Missing You
As I sit here on the beach with my fingers and toes in the sand, the water gently laps up on my feet then recedes back to the sea, the wind brushes across my face whipping my hair back behind me. I lean onto my legs, my chin on my knee, and my thoughts wonder to you.
The day is cool and drizzly, almost depressing. Almost. You loved these days. A single rain drop hits my cheek, or was it a tear? I wish you were here to wipe away, but you aren't and that can't be changed. So I just use my sleeve.
The beach is empty except for me and a few seagulls. You would laugh if you saw me now. I am lying in the wet sticky sand rolling down into the water. A giggle escapes from my mouth and I sit up quickly, feeling guilt instantaneously. Sometimes, no, all the time it is more than I can bear. I am out on the coast, seeing, hearing, smelling, feeling, and simply taking in the whole atmosphere. You maybe able to see it all, but I don't think that you can experience it like I do. Maybe you are happier where you are, I don't know, but I hope so.
It would be so easy to let the misery take over my life. I have to fight it everyday. I try so hard to be content and appreciative of everything, like you told me to. I want to move on because I know that I need to, but mostly because I know you want me to. However I can't seem to make it five minutes before I think of you again. During the day, I see you in a stranger passing by, or I smell that scent so distinctive to you. I feel you presence behind me, wrapping your arms around me. I hear a voice similar to yours or I see you eyes in the clouds. Somebody says something like you and I turn around truly expecting to see you. At work, I daze off and stare into space, somebody has to nudge me to break my trance; the whole time my mind is filled with you. People ask about my ring a lot. At first I smile, and begin to tell the story, but then my eyes swell up with hot itchy tears, then I get a lump in my throat, and I can't finish. I simply say it was a gift. I'll be in the bedroom of our apartment and hear noise in the kitchen then imagine it is you just getting home, looking for dinner. But it is always Pickles, the cat you gave me last Christmas. At night you haunt my dreams, when I sleep, but usually, I lie awake and let you guide my thoughts. I think of every memory I have with you, laughing at the funny ones, crying at what I didn't know, and scorning myself for every hateful word I said to you, or angry thought, but mostly the way I rejected you at first. You were so innocent, and I was so negative. Then I wake up and start the whole process of missing you again.

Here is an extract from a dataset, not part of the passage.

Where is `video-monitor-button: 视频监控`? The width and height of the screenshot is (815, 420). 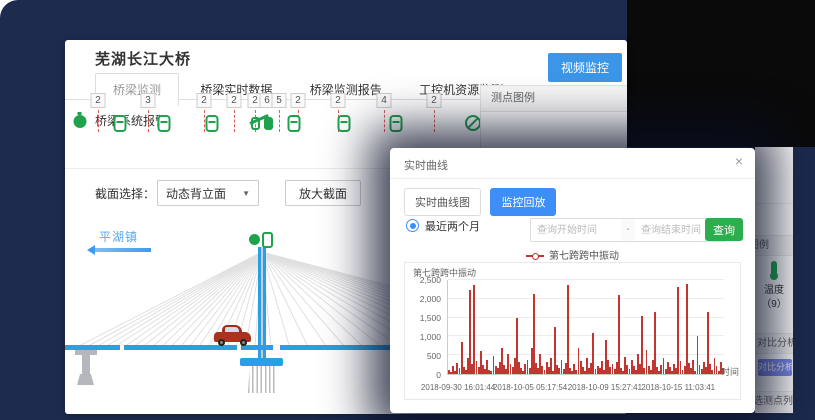 video-monitor-button: 视频监控 is located at coordinates (584, 68).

Everyday I feel a nagging guilt for what I said to you at the funeral. It was truly cruel of me. I can't apologize enough. Just know that I did not mean a word I said, except for that I love you, and I always will.
You are everything to me; my life, my soul, my heart. You released me from my captivity, and ignorance. You gave me air, so that I could breathe freely. You brought color to my cold, gray, drear world. You taught me to truly feel, and how to appreciate life. I lived because of you, and now I thrive on your memory.